スカイマークは15日、決算会見を開き、国内線の燃油サーチャージ導入について、本橋学社長が「2027年の早い時期にも導入を目指す」と表明しました。同社は2026~2030年度の中期経営計画に燃油サーチャージ導入を明記しており、本橋社長は「原油と為替の両方が上昇しており、一定程度リスクを移す理解を得る必要がある」と述べました。
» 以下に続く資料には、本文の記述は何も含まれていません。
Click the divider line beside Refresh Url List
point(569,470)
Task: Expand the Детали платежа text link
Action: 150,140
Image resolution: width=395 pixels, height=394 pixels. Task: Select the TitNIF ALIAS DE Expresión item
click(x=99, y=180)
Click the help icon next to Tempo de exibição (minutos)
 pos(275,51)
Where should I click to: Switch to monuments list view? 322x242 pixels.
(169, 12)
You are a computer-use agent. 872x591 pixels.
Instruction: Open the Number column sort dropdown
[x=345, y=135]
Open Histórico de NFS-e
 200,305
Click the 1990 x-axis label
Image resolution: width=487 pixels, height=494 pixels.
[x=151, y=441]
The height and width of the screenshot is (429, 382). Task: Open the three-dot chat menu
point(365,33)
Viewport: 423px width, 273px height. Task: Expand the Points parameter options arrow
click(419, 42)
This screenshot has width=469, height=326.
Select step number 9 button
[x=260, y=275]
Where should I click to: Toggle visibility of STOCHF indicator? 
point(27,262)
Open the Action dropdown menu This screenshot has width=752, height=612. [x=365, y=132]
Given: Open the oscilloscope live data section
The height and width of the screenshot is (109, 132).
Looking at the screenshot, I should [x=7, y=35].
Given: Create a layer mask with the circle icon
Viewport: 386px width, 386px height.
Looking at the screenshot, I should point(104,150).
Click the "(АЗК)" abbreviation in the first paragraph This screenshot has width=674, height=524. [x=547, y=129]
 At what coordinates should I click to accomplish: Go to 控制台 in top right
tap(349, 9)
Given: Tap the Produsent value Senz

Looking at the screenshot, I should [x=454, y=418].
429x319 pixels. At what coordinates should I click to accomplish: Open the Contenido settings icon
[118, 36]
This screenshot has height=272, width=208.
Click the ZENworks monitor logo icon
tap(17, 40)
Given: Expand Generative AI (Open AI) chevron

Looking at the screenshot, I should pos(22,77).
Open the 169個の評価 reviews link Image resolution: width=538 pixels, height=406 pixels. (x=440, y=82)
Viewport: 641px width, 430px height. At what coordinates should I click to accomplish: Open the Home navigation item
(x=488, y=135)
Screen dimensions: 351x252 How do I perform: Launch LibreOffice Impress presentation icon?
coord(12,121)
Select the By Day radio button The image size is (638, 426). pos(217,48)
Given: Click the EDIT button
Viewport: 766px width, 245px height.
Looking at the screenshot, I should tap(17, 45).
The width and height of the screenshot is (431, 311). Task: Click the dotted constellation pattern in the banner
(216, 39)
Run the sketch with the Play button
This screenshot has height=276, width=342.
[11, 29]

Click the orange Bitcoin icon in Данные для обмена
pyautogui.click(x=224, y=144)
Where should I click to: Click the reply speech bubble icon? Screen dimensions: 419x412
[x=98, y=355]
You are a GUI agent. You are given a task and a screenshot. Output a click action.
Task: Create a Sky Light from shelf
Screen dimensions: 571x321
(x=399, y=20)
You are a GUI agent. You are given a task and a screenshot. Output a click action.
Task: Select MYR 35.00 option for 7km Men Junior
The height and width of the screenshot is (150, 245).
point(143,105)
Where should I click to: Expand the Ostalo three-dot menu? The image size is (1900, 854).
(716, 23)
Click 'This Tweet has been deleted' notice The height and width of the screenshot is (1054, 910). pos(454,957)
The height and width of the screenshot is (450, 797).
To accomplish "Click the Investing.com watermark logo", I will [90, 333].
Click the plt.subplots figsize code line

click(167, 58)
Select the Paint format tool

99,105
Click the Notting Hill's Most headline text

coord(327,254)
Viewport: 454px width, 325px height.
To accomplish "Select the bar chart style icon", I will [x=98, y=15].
現在の中東情勢の影響により原油価格が高騰し、航空各社はコスト増加に直面しています。スカイマークはこれまで国内線の燃油サーチャージを導入していませんでしたが、経営環境の変化に対応するため、導入を決断しました。
背景と今後の見通し
燃油サーチャージは、航空会社が燃料費の変動に応じて運賃に上乗せする料金です。国際線では一般的ですが、国内線では競争激化を理由に導入を見送る企業もありました。しかし、原油価格の高止まりと円安の進行により、航空各社の負担は増大。全日本空輸(ANA)も2027年度、日本航空(JAL)も2027年春の導入を検討しています。
スカイマークの本橋社長は「お客様の理解を得ながら、適切なタイミングで導入したい」と語り、導入時期については「2027年の早い時期」と具体的な目標を示しました。同社は今後、原油価格や為替動向を注視しながら、詳細なスキームを策定する方針です。
業界全体の動き
航空業界では、燃料費の高騰が収益を圧迫しており、各社がサーチャージ導入や運賃改定を検討しています。スカイマークの動きは、国内線市場全体の価格設定に影響を与える可能性があります。